The contract includes two firm 158,000-dwt tankers and options for two more sister vessels with the delivery of the firm units scheduled for the first half of 2026. 

According to the latest data from AFI, October also saw six more LNG-fueled newbuilds as well as the first firm orders for ammonia.

As reported earlier this month, South Korean shipbuilding major HD Korea Shipbuilding & Marine Engineering (KSOE) will install ammonia dual-fuel engines in two 46,000cbm LPG carriers that are being built for Belgian shipping company Exmar.
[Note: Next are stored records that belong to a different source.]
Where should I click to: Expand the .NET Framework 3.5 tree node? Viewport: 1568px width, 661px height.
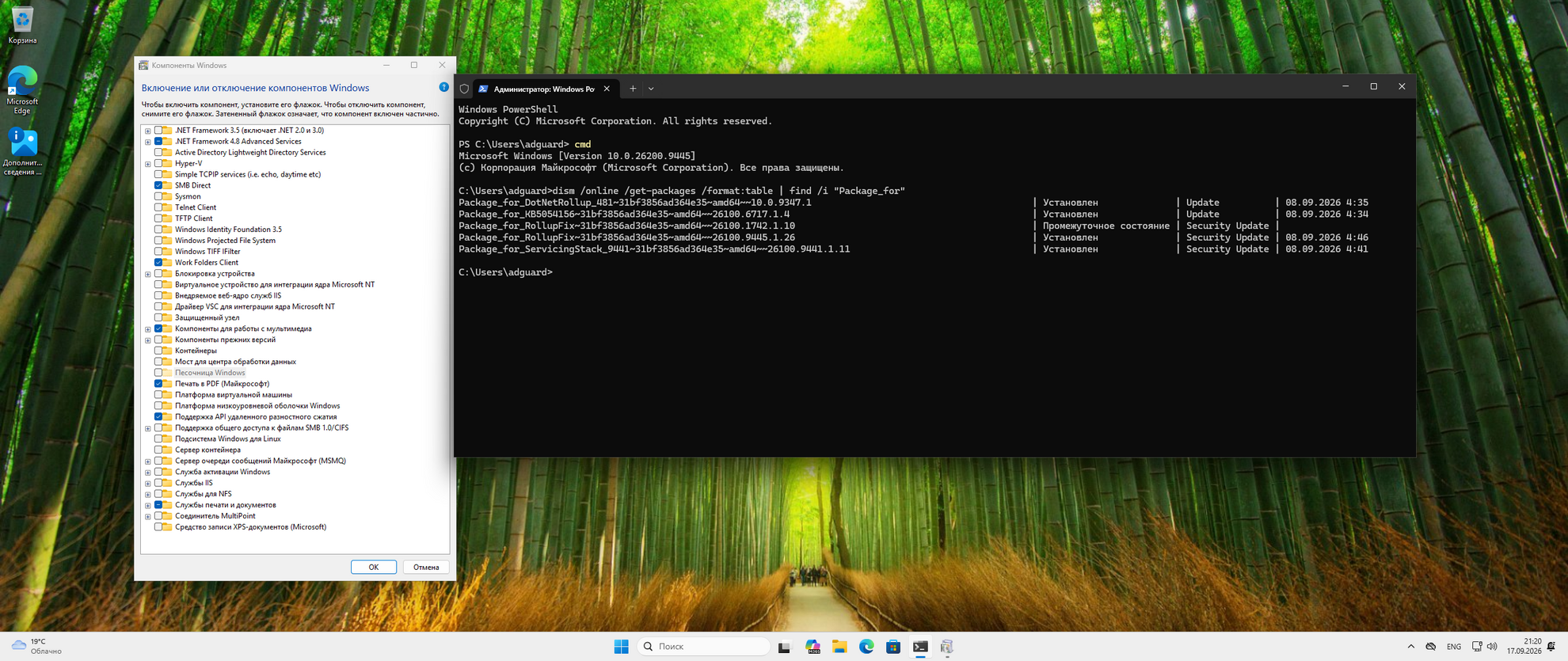(x=148, y=131)
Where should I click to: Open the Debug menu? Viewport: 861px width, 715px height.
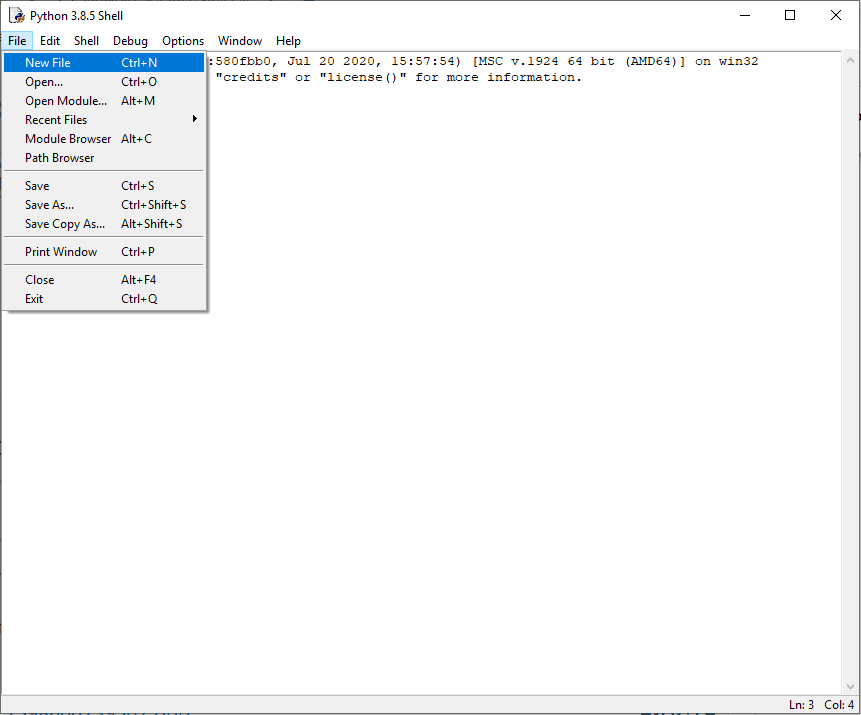coord(130,41)
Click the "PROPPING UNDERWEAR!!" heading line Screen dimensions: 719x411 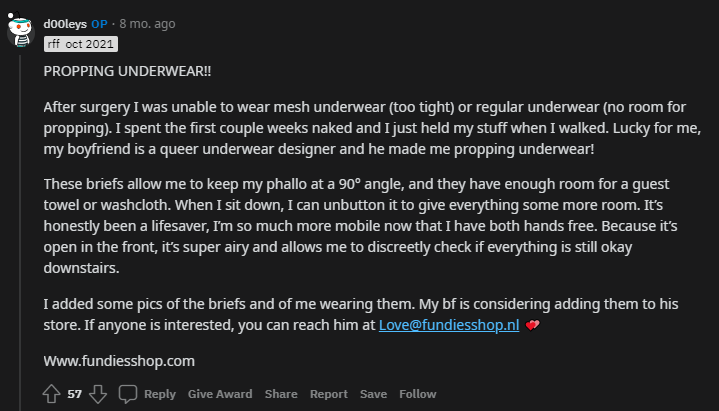(127, 73)
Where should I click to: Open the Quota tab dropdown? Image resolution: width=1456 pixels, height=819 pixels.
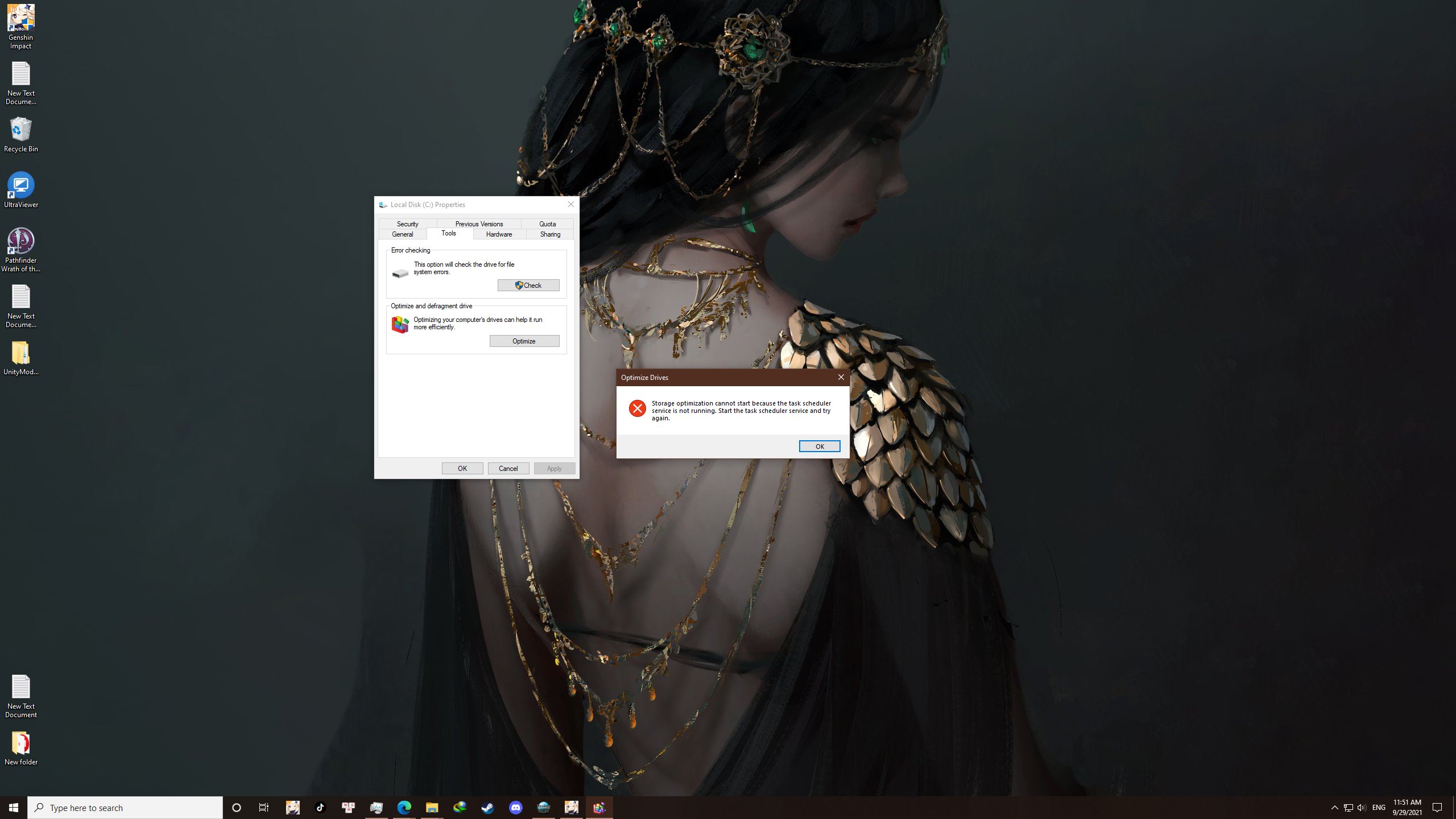548,223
KSOE said the contract makes it the world’s first shipyard to construct ammonia-powered vessels.

Significant developments in the ammonia space are continuing into this month as well.
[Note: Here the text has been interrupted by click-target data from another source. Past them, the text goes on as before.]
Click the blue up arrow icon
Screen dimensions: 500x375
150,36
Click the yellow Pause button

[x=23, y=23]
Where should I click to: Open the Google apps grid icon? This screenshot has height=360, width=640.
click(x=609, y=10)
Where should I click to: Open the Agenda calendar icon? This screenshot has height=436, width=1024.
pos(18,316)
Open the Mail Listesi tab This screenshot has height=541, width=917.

Specifically, Yara Clean Ammonia and the Norwegian container operator NorthSea Container Line are developing the world’s first containership to be powered by pure ammonia as fuel.
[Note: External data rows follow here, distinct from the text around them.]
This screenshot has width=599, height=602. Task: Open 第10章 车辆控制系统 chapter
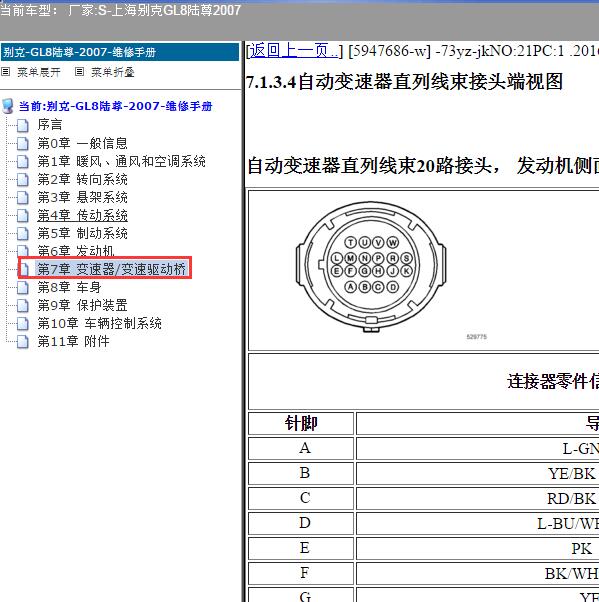coord(99,323)
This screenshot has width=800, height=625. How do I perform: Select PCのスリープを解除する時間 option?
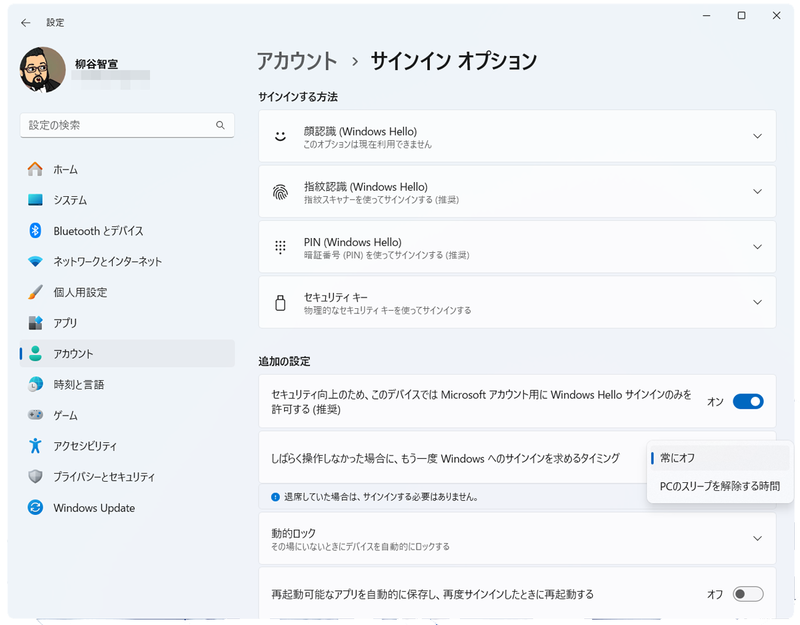[x=720, y=486]
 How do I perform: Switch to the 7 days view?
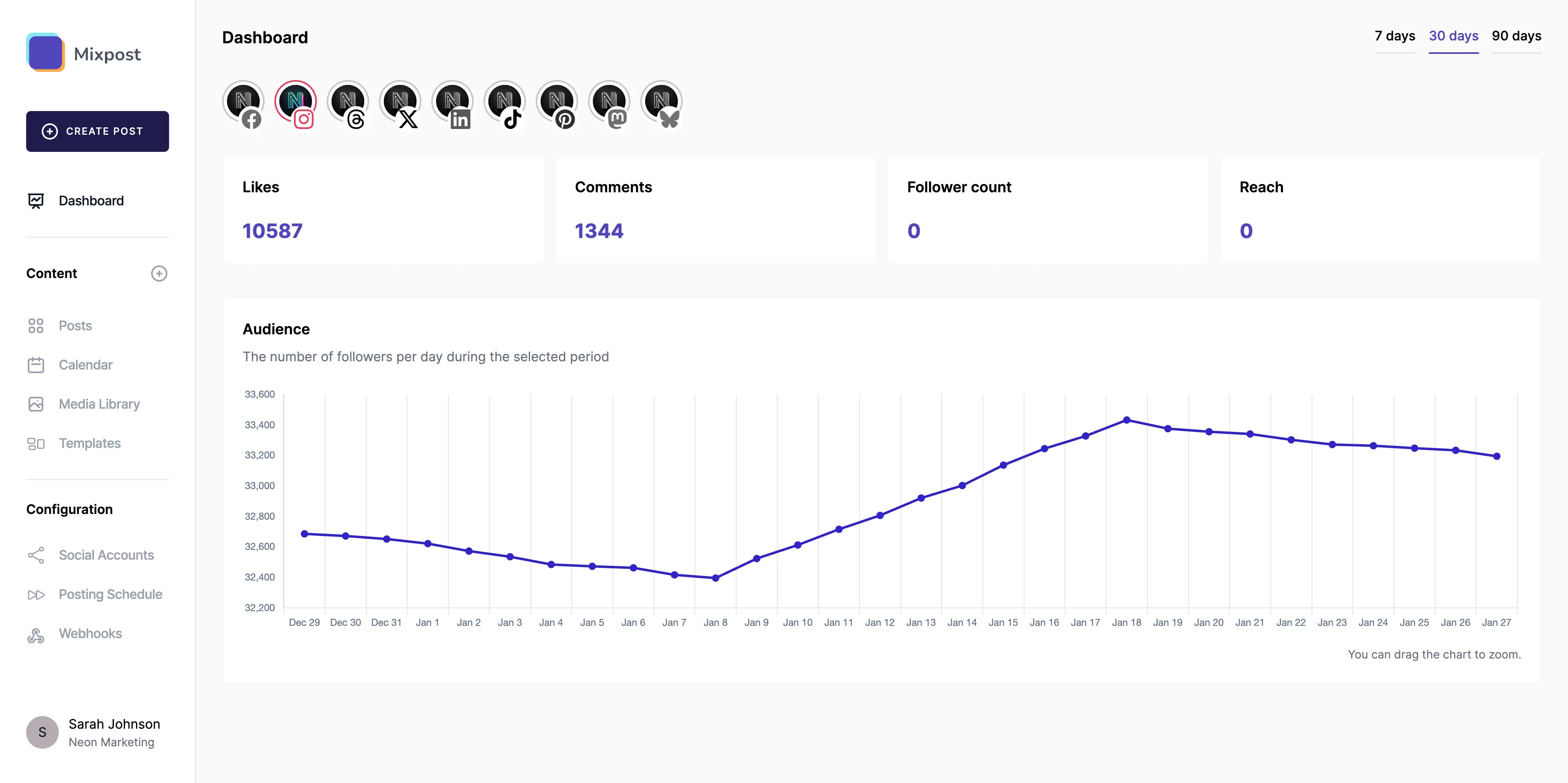1394,36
The vessel, named Yara Eyde, is scheduled to enter the market in 2026.

In addition, Japanese shipping company NYK has started the conversion of the LNG-fueled tugboat Sakigake to an ammonia-fueled tugboat at Oppama factory of Keihin Dock Co.

To replace the entire engine, including the main engine and fuel tank, the engine room will be cut to remove the existing LNG-fueled equipment and install the new ammonia-fueled machinery.

The new engine has been tested at IHI Power Systems’ Ota Plant to confirm virtually zero emissions from the unburned ammonia and the nitrous oxide, which has a greenhouse effect about 300 times greater than carbon dioxide (CO2), according to NYK.

Approximately 63% of the vessels ordered in South Korea are being fitted with dual fuel capabilities, with a market value of $99.58 million, according to the data from VesselsValue. The total South Korean orderbook comprises 741 vessels with a total value of $121 bn.

LNG carriers are the most valuable sector on order, worth $34.2 bn. With the exception of LNG carriers which are all dual fuel, all vehicle carriers on order in South Korea are dual fuel.

Within the global orderbook, almost all vehicle carriers are dual-fuel spec comprising c.82% of total orders based on 133 ships.

The second highest percentage is the LPG sector where 43 vessels dual fuel vessels have been contracted, equating to c.63% of the orderbook. Approximately 56% of the container orderbook or 147 vessels will be built as dual fuel, with a market value of $24.39 mil.